他走向我们三个,坐在茅屋旁的凳子上。其余村民慢慢靠近,心惊胆战,就好像最细微的动静也能吓得他们尖叫。他们现在全都走出了茅屋。有些男人,女人更多,孩子更多,男人**胸口,一小块布围在腰间,女人穿兽皮衣服,从脖子到膝盖遍布珠子,**从衣服两侧露出了,孩子有的腰间缠着珠串,有的一丝不挂。女人和大多数孩子都一样,眼神茫然,因恐惧而心力交瘁,只有刚才茅屋里愤怒的小女孩除外,她依然瞪着我,要是她能做到,我大概已经死在她手上了。
越来越多的人走出茅屋,东张西望,脚步缓慢,从头到脚打量我们,但看尼卡的眼神和看另外两人没什么区别。阿依西先和老人交谈,然后对我们说话。
“他说他们会切开牛腹扔着不管,他会带走一头牛,有时候一头羊。有时候他当场吃肉,把剩下的尸体留给秃鹫。一次有个男孩,他从不听母亲的话,他以为他已经是男孩了,因为没多久他就跑进灌木丛,然后跑了出来,只有诸神才知道原因。萨萨邦撒带走男孩,但留下他的左脚。但两晚前……”

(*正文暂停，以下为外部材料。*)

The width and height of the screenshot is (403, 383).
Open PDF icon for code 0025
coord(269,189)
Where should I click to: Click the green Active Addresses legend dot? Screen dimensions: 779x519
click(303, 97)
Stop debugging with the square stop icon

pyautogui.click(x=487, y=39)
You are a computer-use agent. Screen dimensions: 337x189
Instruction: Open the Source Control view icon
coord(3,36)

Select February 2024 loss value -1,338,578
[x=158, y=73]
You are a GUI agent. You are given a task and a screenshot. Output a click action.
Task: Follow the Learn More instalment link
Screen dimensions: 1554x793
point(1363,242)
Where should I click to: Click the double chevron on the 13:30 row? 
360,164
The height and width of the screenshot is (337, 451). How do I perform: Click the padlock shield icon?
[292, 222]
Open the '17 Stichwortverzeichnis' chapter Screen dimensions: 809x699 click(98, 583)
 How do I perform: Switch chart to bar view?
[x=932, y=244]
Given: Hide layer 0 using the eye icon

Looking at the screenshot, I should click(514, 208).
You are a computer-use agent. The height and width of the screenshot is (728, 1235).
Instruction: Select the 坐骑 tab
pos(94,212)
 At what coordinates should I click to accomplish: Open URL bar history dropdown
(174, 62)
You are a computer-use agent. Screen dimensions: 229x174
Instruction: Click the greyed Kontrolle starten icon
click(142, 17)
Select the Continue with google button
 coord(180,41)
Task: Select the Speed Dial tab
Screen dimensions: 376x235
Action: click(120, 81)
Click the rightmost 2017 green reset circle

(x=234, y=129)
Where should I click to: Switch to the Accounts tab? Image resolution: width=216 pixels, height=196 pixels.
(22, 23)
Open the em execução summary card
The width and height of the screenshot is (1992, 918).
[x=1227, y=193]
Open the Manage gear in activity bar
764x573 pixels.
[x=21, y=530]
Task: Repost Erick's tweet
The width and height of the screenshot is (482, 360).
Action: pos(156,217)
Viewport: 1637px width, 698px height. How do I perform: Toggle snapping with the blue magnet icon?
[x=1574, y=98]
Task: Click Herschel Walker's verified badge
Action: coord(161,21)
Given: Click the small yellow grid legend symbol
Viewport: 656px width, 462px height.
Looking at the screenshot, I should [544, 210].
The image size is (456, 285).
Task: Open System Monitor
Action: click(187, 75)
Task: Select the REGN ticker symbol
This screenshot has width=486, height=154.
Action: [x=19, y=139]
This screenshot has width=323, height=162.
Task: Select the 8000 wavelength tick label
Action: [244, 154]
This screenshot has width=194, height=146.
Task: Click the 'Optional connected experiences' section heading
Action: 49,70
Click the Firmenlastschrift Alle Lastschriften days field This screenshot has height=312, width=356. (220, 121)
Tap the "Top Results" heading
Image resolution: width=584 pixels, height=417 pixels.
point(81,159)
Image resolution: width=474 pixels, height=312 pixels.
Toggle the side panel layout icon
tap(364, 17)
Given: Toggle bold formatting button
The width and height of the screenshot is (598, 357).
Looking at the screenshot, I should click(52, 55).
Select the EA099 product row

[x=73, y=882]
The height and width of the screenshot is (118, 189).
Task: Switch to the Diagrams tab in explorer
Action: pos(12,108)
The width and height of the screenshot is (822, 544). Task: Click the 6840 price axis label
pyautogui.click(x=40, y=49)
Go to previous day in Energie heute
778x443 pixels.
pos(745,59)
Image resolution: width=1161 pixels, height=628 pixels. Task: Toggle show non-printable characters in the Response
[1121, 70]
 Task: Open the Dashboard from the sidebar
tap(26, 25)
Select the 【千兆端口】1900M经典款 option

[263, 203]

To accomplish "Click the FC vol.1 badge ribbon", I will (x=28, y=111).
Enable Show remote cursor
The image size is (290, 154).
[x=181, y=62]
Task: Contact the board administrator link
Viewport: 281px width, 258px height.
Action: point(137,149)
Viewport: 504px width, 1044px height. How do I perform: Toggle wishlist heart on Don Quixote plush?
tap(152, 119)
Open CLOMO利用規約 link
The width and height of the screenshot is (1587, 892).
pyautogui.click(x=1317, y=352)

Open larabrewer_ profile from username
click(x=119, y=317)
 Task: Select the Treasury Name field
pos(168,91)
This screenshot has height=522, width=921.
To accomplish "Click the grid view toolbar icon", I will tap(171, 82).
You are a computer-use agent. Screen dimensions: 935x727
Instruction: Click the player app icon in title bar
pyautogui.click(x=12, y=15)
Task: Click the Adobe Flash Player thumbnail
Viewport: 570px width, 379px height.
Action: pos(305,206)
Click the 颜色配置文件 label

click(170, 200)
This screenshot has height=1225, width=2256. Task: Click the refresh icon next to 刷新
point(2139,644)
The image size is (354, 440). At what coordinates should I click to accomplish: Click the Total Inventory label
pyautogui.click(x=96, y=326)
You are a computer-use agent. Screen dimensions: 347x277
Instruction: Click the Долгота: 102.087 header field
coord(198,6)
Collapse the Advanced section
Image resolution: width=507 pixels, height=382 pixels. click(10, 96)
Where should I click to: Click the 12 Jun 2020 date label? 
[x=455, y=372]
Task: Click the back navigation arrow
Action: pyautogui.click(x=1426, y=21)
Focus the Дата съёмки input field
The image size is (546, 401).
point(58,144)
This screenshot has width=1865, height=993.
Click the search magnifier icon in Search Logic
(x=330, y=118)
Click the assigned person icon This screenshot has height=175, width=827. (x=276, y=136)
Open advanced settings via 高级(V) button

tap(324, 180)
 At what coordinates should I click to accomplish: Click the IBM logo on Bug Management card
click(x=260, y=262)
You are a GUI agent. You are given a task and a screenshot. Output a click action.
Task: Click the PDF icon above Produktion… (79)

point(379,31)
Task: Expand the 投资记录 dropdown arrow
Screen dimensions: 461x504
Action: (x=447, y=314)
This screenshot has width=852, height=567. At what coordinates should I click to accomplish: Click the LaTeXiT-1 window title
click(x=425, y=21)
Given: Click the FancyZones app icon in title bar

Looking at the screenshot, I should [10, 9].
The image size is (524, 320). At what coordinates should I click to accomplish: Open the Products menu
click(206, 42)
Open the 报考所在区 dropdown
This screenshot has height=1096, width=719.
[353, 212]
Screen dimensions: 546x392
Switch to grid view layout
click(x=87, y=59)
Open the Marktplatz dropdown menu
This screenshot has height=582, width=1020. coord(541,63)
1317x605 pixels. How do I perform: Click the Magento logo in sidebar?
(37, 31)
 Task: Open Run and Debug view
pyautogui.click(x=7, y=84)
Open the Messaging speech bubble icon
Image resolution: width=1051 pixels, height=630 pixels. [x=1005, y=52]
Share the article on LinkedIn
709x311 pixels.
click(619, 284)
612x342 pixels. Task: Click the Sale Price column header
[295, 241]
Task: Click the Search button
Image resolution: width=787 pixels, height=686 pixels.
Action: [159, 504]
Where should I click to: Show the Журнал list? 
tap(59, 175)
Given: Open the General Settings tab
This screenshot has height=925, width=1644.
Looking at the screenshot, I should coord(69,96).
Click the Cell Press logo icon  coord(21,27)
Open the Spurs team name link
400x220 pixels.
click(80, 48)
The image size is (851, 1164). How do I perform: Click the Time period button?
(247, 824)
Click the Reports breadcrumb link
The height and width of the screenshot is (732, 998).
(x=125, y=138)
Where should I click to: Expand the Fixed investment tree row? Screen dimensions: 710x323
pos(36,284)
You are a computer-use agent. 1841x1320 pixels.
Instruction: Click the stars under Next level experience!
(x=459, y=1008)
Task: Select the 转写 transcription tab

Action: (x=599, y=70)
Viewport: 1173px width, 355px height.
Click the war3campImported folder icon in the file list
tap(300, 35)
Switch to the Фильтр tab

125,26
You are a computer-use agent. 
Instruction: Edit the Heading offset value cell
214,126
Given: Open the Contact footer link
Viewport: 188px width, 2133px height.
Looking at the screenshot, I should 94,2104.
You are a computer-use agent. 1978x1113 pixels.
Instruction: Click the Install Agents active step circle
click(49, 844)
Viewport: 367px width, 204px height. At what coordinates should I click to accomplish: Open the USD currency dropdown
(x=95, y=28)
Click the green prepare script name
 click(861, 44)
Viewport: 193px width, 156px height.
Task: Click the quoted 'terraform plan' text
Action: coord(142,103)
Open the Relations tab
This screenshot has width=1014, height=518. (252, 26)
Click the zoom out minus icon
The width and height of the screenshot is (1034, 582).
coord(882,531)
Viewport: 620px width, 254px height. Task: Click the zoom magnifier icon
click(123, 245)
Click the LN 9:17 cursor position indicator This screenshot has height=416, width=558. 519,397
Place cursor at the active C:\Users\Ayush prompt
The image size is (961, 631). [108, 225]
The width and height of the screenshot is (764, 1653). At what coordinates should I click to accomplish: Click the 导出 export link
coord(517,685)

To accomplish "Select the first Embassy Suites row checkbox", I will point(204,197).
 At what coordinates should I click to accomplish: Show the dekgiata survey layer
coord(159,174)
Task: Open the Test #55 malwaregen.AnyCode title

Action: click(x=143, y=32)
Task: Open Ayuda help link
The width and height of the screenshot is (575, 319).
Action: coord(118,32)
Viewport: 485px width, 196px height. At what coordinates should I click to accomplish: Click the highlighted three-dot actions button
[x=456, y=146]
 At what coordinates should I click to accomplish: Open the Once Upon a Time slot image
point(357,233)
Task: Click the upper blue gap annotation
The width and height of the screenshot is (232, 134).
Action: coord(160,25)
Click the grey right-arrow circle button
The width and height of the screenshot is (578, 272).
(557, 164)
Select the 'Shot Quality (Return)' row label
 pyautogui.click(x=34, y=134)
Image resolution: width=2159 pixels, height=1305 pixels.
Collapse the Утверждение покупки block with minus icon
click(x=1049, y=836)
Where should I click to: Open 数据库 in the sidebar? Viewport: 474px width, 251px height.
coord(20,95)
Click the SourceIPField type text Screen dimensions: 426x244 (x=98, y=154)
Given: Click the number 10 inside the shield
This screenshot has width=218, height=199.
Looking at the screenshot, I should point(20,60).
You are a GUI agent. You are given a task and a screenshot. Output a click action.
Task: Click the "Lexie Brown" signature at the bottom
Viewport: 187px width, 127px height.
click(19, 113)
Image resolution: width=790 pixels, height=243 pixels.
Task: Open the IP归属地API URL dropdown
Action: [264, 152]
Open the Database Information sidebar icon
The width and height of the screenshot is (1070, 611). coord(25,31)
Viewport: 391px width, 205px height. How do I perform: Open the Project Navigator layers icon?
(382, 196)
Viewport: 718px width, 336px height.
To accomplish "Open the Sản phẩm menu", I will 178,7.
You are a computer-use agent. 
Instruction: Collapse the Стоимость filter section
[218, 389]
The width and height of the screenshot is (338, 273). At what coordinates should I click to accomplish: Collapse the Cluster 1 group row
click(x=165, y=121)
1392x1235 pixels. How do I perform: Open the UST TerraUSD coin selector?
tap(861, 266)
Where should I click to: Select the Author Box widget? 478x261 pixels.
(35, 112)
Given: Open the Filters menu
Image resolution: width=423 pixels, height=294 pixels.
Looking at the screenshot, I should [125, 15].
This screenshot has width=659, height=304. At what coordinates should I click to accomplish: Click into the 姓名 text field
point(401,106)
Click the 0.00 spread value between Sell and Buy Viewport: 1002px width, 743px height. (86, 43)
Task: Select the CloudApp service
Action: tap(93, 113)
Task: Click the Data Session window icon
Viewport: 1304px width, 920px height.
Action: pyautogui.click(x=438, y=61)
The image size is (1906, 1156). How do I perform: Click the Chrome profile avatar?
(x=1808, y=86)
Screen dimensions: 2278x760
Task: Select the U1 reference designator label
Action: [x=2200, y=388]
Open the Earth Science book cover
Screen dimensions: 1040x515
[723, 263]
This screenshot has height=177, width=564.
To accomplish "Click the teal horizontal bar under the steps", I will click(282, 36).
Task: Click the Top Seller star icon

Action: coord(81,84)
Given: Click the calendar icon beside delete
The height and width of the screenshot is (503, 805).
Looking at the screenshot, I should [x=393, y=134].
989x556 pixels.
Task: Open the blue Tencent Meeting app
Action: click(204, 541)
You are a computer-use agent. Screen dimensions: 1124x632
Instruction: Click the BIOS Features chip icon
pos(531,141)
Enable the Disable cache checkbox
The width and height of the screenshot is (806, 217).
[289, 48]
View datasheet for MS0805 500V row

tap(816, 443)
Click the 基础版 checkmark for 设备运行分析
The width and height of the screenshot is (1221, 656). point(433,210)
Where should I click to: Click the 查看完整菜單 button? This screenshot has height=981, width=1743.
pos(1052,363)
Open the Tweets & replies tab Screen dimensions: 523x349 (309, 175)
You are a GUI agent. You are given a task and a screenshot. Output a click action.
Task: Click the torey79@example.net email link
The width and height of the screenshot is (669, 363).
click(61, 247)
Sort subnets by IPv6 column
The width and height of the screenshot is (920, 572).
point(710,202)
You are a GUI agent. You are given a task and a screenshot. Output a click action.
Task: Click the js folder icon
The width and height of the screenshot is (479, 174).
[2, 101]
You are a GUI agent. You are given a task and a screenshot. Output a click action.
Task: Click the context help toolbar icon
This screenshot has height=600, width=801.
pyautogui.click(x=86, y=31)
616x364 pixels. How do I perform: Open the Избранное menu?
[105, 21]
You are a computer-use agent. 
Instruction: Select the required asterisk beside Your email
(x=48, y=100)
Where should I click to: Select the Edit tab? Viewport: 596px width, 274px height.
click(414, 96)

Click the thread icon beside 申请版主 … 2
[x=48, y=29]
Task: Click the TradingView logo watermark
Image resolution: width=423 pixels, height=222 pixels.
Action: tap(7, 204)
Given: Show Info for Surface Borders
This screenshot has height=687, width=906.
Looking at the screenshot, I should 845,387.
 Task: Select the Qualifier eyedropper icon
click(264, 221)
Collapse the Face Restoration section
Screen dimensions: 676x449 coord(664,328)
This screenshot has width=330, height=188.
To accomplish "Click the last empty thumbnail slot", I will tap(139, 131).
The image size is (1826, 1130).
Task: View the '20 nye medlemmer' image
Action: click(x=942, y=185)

“两晚前怎么了?”我问。阿依西继续和他交谈。我能听懂老人说的一些话,因此阿依西望向我之前我就知道了,阿依西说:“那天夜里他撞倒路那边一幢屋子的墙,他闯进去,想抢走两个男孩,女人尖叫,我总是流产,诸神只给了我这两个孩子,他企图抢走孩子,男人们先前吓得浑身发软,此刻胳膊和腿上有了些力气,跑出来,朝他扔大小石块,击中他的头部,他用翅膀拍开石块、尘土和粪便,企图带着两个男孩飞走,但他做不到,于是放开了其中一个。”
“问在场的人有没有和怪物搏斗过。”
阿依西眨着眼睛看我,不喜欢这种奇怪的感觉,居然有人对他发号施令。
两个男人走上前,一个的头上缠着珠串,另一个戴着涂成黄色的骷髅陶盘。
“他比尸体还臭,”缠珠串的男人说,“就像腐肉的浓烈气味。”
“黑发,就像猿猴,但他不是猿猴。黑色翅膀,就像蝙蝠,但他不是蝙蝠。耳朵像马的。”
“他的脚像手,像手一样抓握,和他脑袋一样大,他从天而降,想飞回天上去。”
“这条小路上有许多会飞的兽类。”我说。
“它们也许从暗土飞越白湖而来。”尼卡压低声音对我说。